'Our lives are changed permanently.' New USC study finds return to normal is doubtful

Denise Dador Image
Tuesday, May 25, 2021
New USC pandemic study finds return to normal is doubtful
Throughout the lockdown, USC researchers tracked the pandemic's effect on our bodies, our psyche and our future. Their finding suggests nothing may ever be the same.

In a new study, USC researchers quantify just how much the pandemic has permeated our lives. The research found that financial, physical and mental hardships are widespread among all communities.

Every day, people you come across often ask, "When will it be normal again?"

New research from the USC Dornsife Center for Economic and Social Research suggests nothing may ever be the same.

"It's been interesting hearing everybody talk about returning to normal.

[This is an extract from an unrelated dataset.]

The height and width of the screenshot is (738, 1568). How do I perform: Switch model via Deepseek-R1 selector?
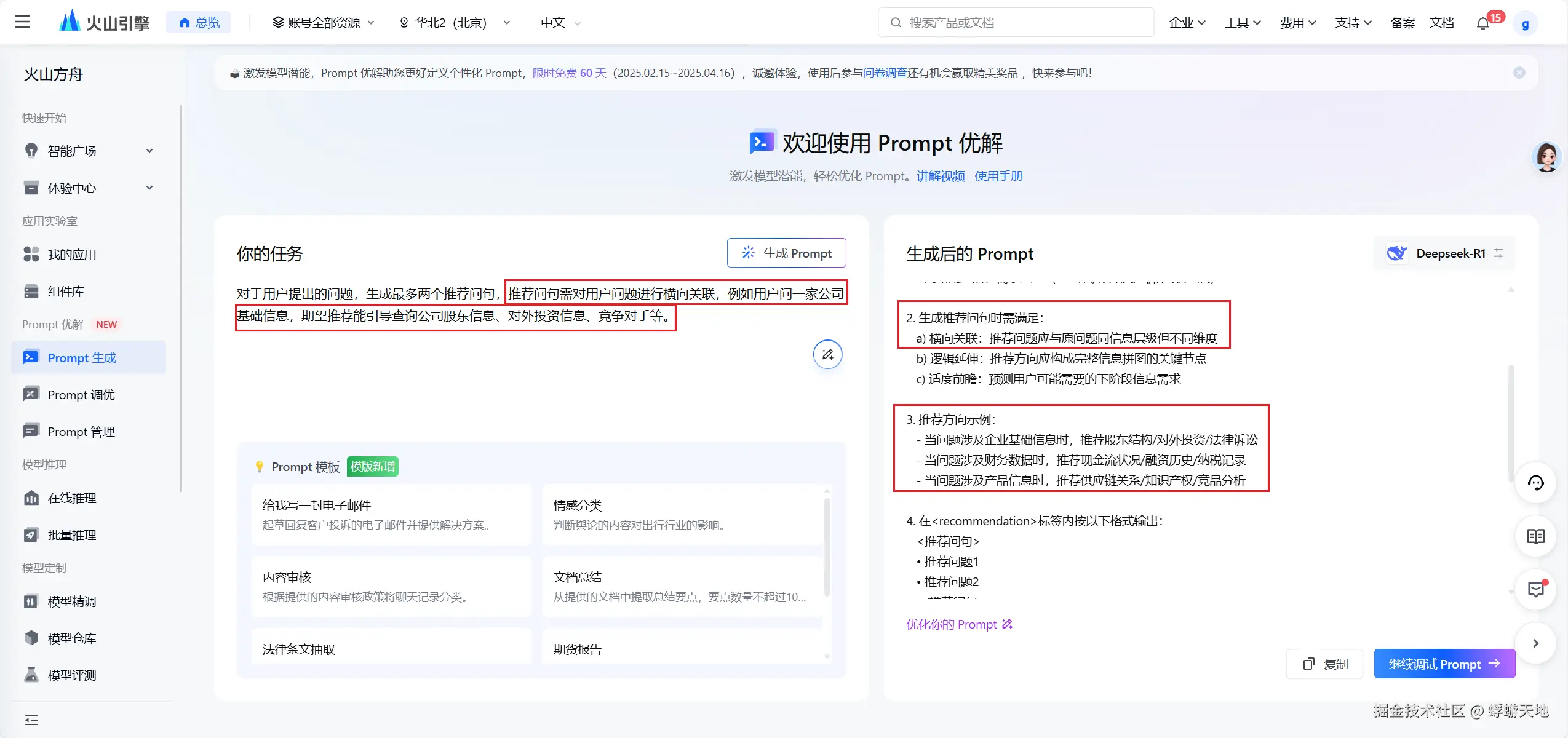(1444, 253)
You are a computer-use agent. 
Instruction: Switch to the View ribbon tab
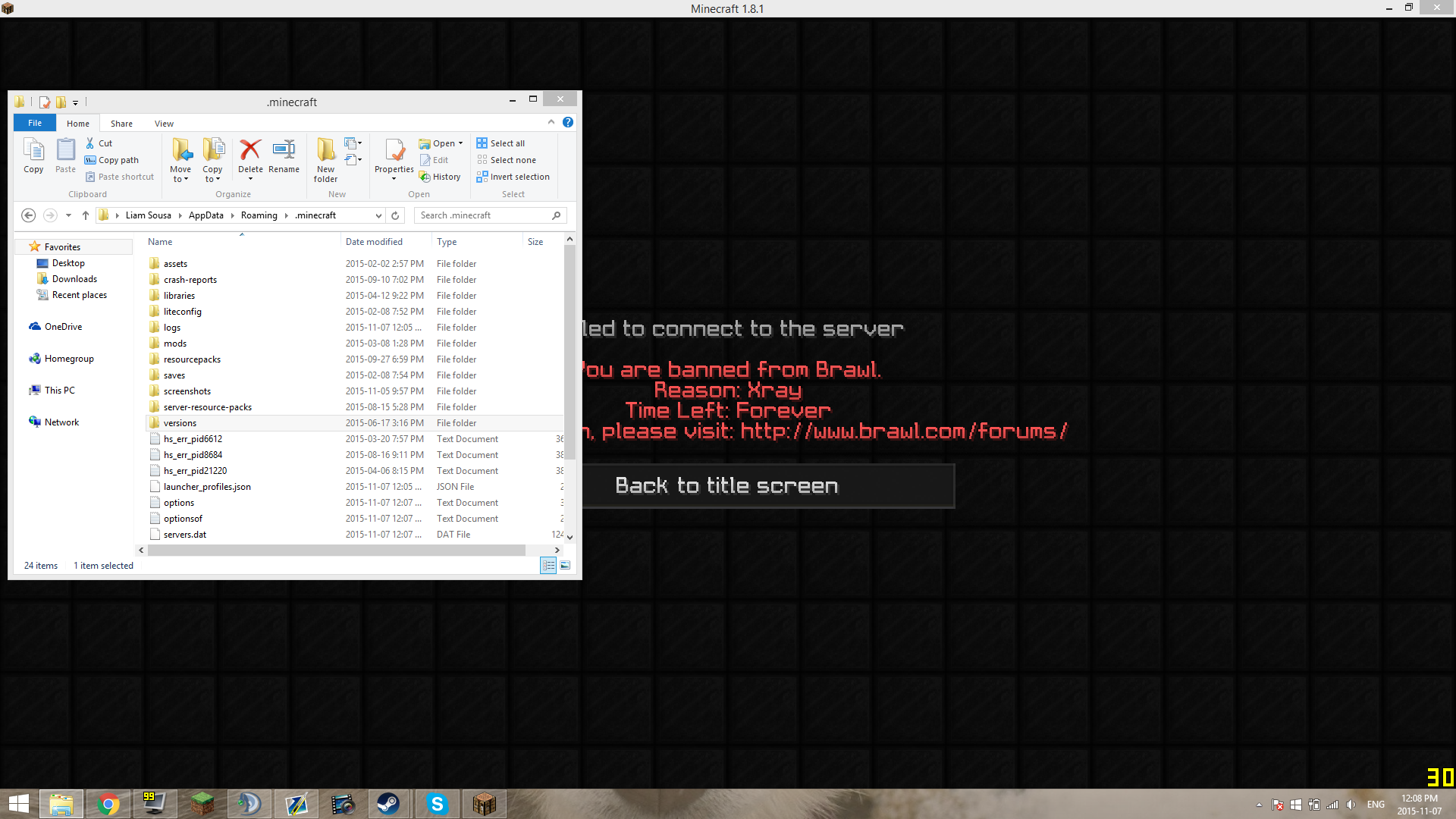164,124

My impression looking at our data is that we can't return to normal. Our lives are changed permanently," said USC Sociologist and economic inequalities researcher Kyla Thomas, Ph.D.

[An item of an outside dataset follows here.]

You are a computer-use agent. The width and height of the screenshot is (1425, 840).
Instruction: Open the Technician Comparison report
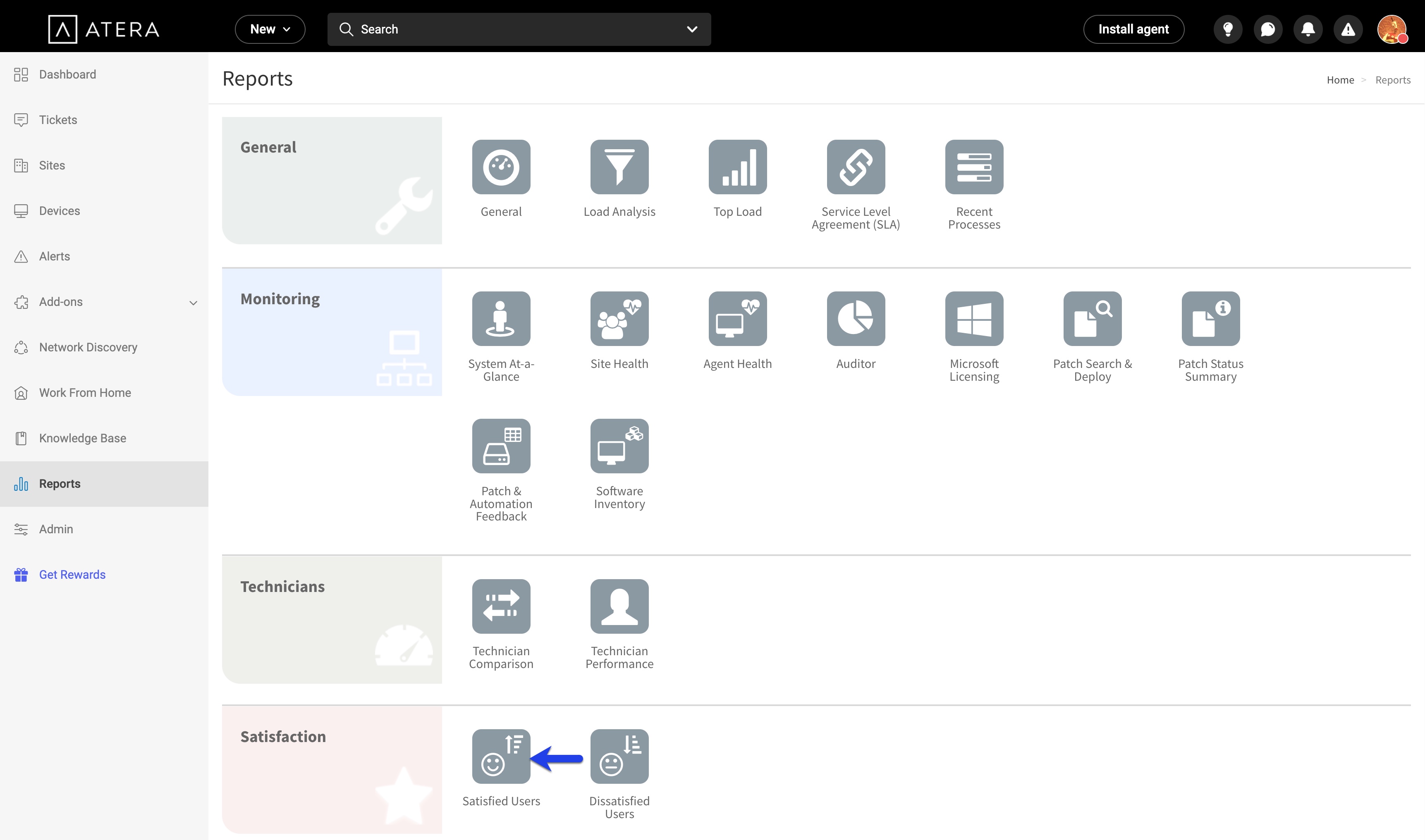tap(500, 606)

ABC7 town hall | What we've learned 1 year into coronavirus pandemic

What we've learned and where we go from here

Throughout the lockdown, Thomas and her colleagues tracked the pandemic's effect on our bodies, our psyche and our future in their "Understanding America Survey."

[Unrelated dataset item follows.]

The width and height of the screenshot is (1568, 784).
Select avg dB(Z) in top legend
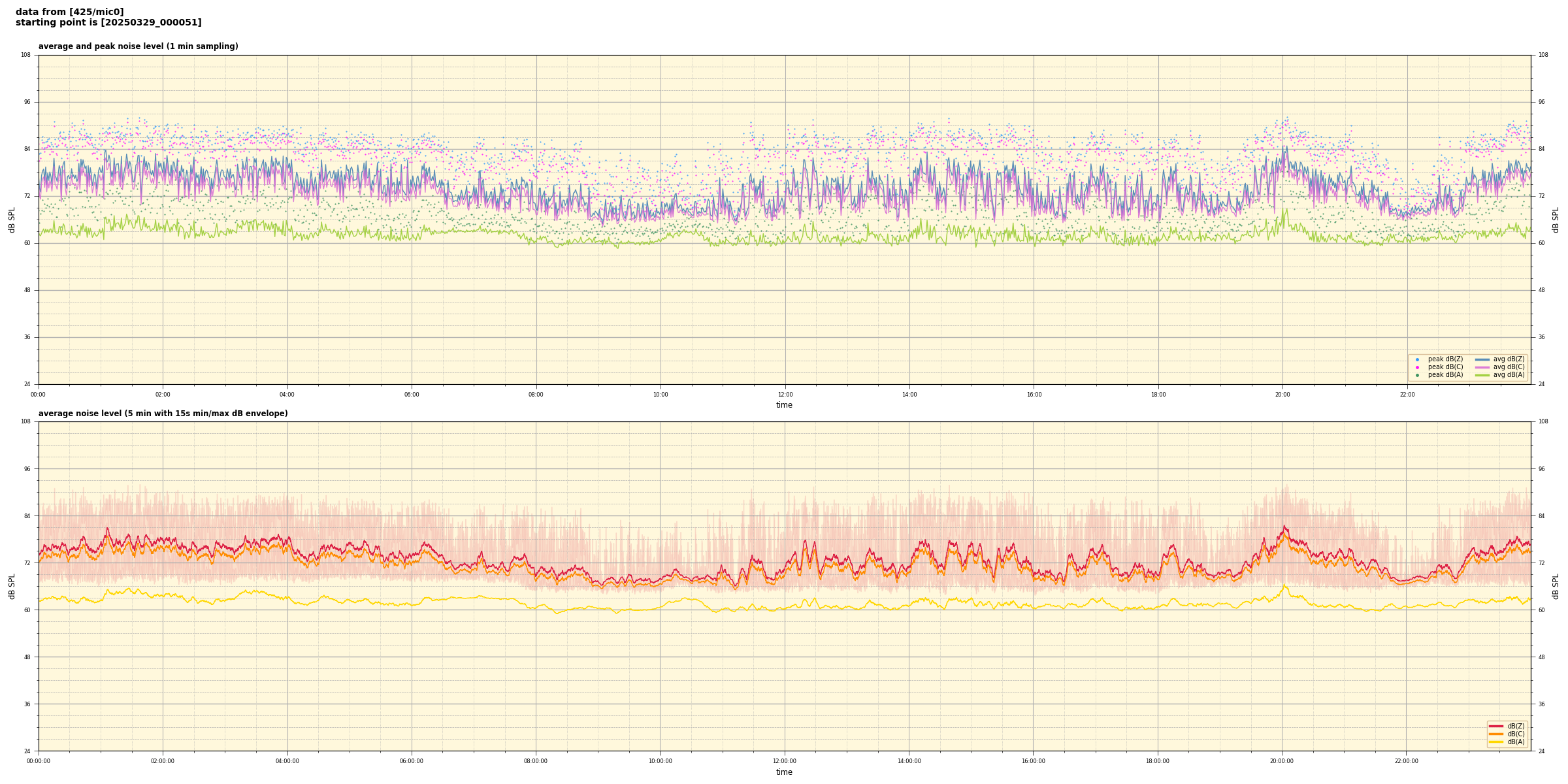click(x=1509, y=359)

"Up through March, 80% of the U.S. population has experienced some form of serious hardship," she said.

Hardships include high stress, job loss, food insecurity, moderate to severe anxiety and depression, COVID-based discrimination, missed housing payments and COVID deaths and infection.

Thomas said the pandemic exposed and exacerbated our nation's long standing racial and ethnic inequalities.

When asked, "Do you know someone who died from COVID in the past year?" About 30% of Blacks and Latinos responded yes.

"That's more than double the rates that we saw among, for example, non-Hispanic, white residents," Thomas said. "You're seeing in communities of color a disproportionate impact. Permanent loss."

On the flip side, those in the Asian American Pacific Islander communities were less likely to know someone impacted by COVID, but they experienced higher rates of another hardship.

"The population that's actually been the least likely to be infected with COVID or know somebody who died from COVID is actually the most likely to be targeted by others thinking they might have COVID," Thomas said.

While the study wasn't designed to find solutions to people's suffering, researchers did find relief efforts such as economic stimulus checks and unemployment benefits had a positive impact on how people felt about their situations.

"That kind of government help makes a difference," Thomas said. "And we can use more of it."

The survey found mental health fallout will plague Americans for years to come and it's an area where policymakers need to focus.